Passage given -
This faith or self-identity can only become a lived reality (actualized) "when its Reflection determines itself to be related to Essence" as it is "Other to Form" (Hegel 1929, 78), in other words when it succeeds in establishing a dialectical relationship between its ideal and lived reality. Therefore for the Arab/Muslim citizen to maintain an identity that transcends pure Essence (faith) and is determined in Matter (political sphere) as both Arab and Muslim, they would have to live in a society that nurtures both the culture (Arabism) and the religion (Islam).
Some would argue that the ummah is not abstract, but finds its fundamental grounding in the laws (Sharia) which, being product of the faith, remain constant and immutable. However, these laws are to a great degree adaptable and expandable as they remain contingent on the principle of ijma' (consensus) (Grunebaum 1964; Lambton 1981), which merely demands that the learned of the community come to an agreement regarding what is acceptable, and therewith make it binding as law. For Grunebaum, "a [Muslim] community's law is, in the last analysis, precisely as elastic and as adaptive as the community would have it, and its criteria of admission are as catholic or exclusive as its identification implies." He observes that for the general consciousness, "the intention to be and to remain a Muslim counts for more than the failings that are observable in its implementation," and the "concern for the grandeur of Islam … overrides the concern for uniformity in detail of practice and doctrine" (1964, 16-17). However, acceptance of mystical religiosity does not mean elimination of conflict between the religious ideas and mores and the norms upheld by the learned, or between the interpretation of the Sharia by one culture and that of another.

Entries supplied -
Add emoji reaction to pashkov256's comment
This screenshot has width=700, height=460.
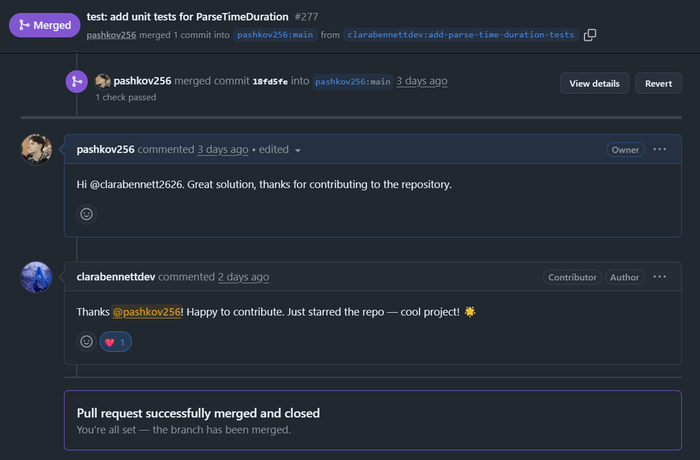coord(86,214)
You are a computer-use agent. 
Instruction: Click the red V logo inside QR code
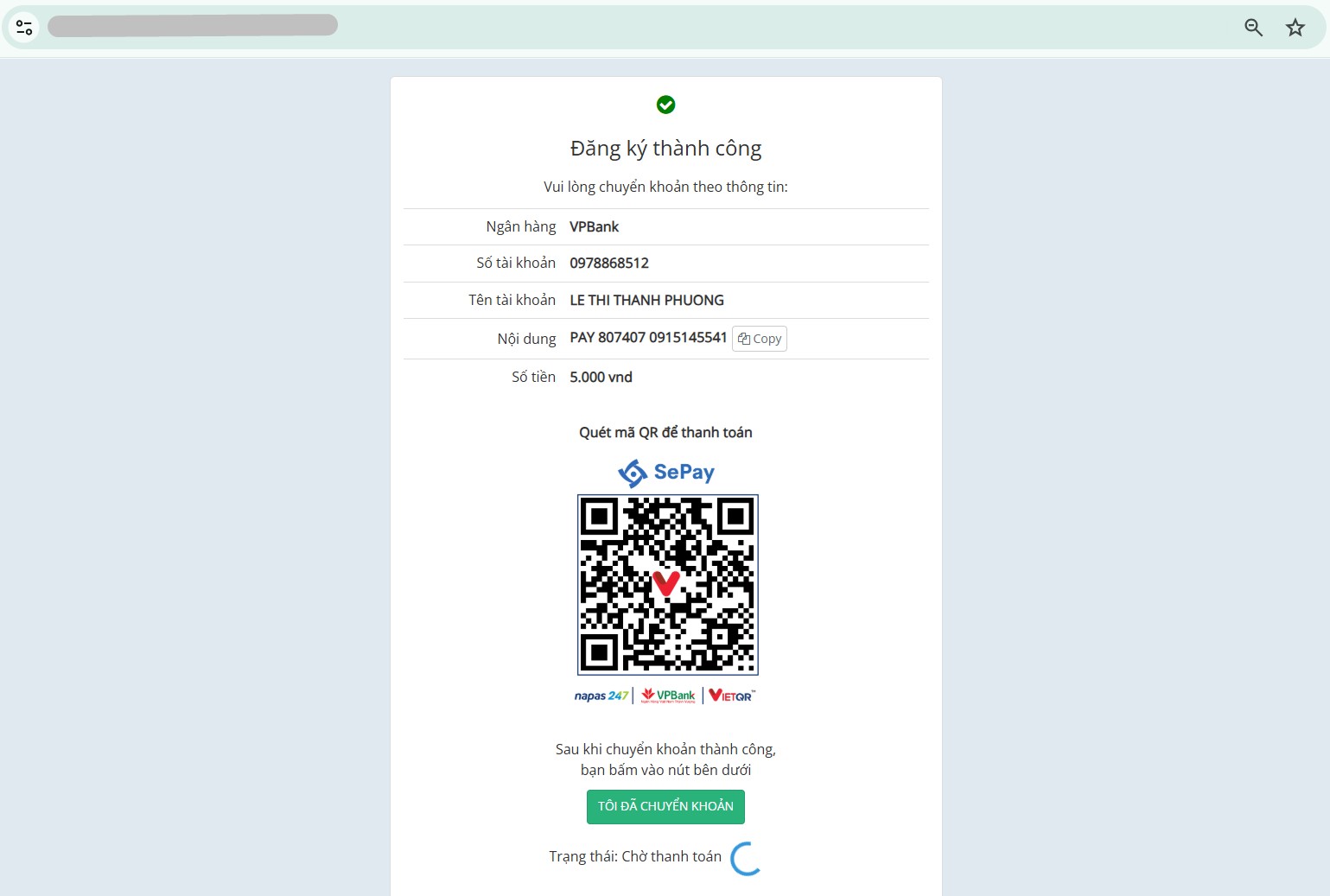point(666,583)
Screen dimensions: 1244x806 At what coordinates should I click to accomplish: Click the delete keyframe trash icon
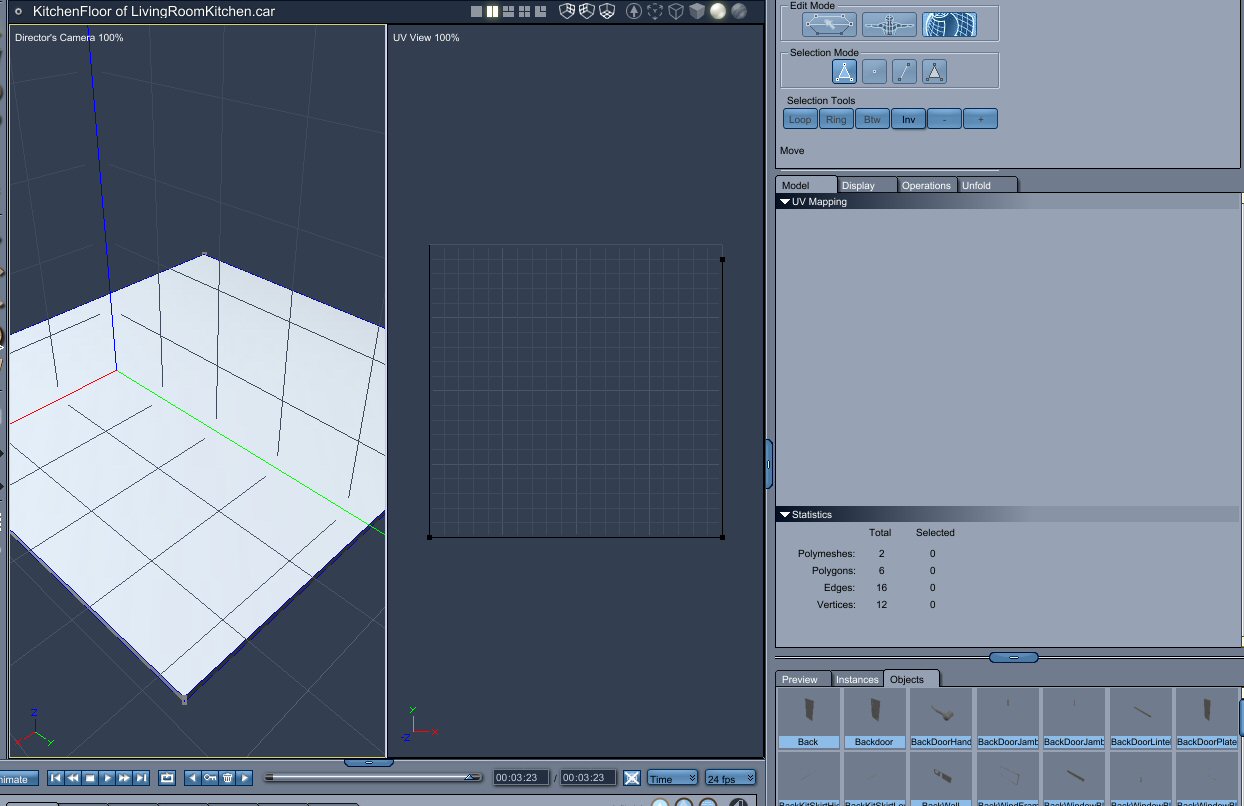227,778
* * *
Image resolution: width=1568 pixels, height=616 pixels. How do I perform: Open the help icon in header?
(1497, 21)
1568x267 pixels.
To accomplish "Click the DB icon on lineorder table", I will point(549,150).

Tasks for this exercise -
(a) Answer these about the passage on Arab and Muslim identity:
(i) What Arabic term does it give for consensus?
(ii) Which two citations appear right after the mention of that principle?
(iii) According to Grunebaum, what counts for more than the failings observable in implementation?
(b) List every author the passage on Arab and Muslim identity cites with a publication year, and give each one's year.
(c) Carry on the passage on Arab and Muslim identity from its final sentence, in the same style.
The lines have no connection to the passage on Arab and Muslim identity.

Task results -
(a)
(i) Ijma'
(ii) Grunebaum 1964 and Lambton 1981
(iii) The intention to be and to remain a Muslim

(b)
Hegel (1929)
Grunebaum (1964)
Lambton (1981)

(c)
Consequent to the adaptability and expandability of the practices of Islam, bound as they are by the principle of ijma', the concept of ummah as pure Essence, is therewith grounded as self-identity only through a certain amount of non-essentiality (abstraction) in the political realm. This means that in the Idea of consensus the content of this global Islamic self-identity remains particular and therewith unique in content and form to each separate ethnic group. More importantly, the grounding of "identity" in the real (political present) must go through a process of active transcendence of opposition between the ideal and the real in order to maintain their unity and "difference" as a single entity. This means that for the Muslim identity to be consistent and coherent it has to find a social and political community and relevant institutions in which it can actualize itself and through which it is recognized and applied as law, which the universal concept of ummah fails to provide, as the age of Muslim empires has long passed.
The ummah as "universal" concept therefore fails on two levels: social and political. It fails to provide substantial and grounded basis for a coherent cultural and ethnic identity to emerge, and as a result is highly misleading since it gives the illusion of unity, whereas diversity and particularity abound. As abstract universality (global identity) of the Muslim community, ummah does not take into account the particularities (cultures) that would invariably enter into conflict with it, as the universality of the law is overrun by the particularity inherent in the diversity of cultural practices (Lambton 1981; Globe and Mail, 12 October 2004). In political terms the concept of ummah is equally problematic, since it helps conflate the right of law with the practice of law, as it does not provide distinct constitutional rules and rights to citizens who are members of the community of the faithful. By remaining a "universal" notion, the ummah as a political reality is bound directly by the regional, political, cultural, and ethnic nature of its adherents, and in its universality it becomes everything to everyone (Hegel 1995). The Quran envisages the Muslim community to be equalitarian, open, based on goodwill and cooperation, and without elitism. However, there are no guarantees that this would in fact be the case even if the notion of the ummah were to guarantee to "prohibit evil and command the good" on the basis of the belief in a singular and undivided God.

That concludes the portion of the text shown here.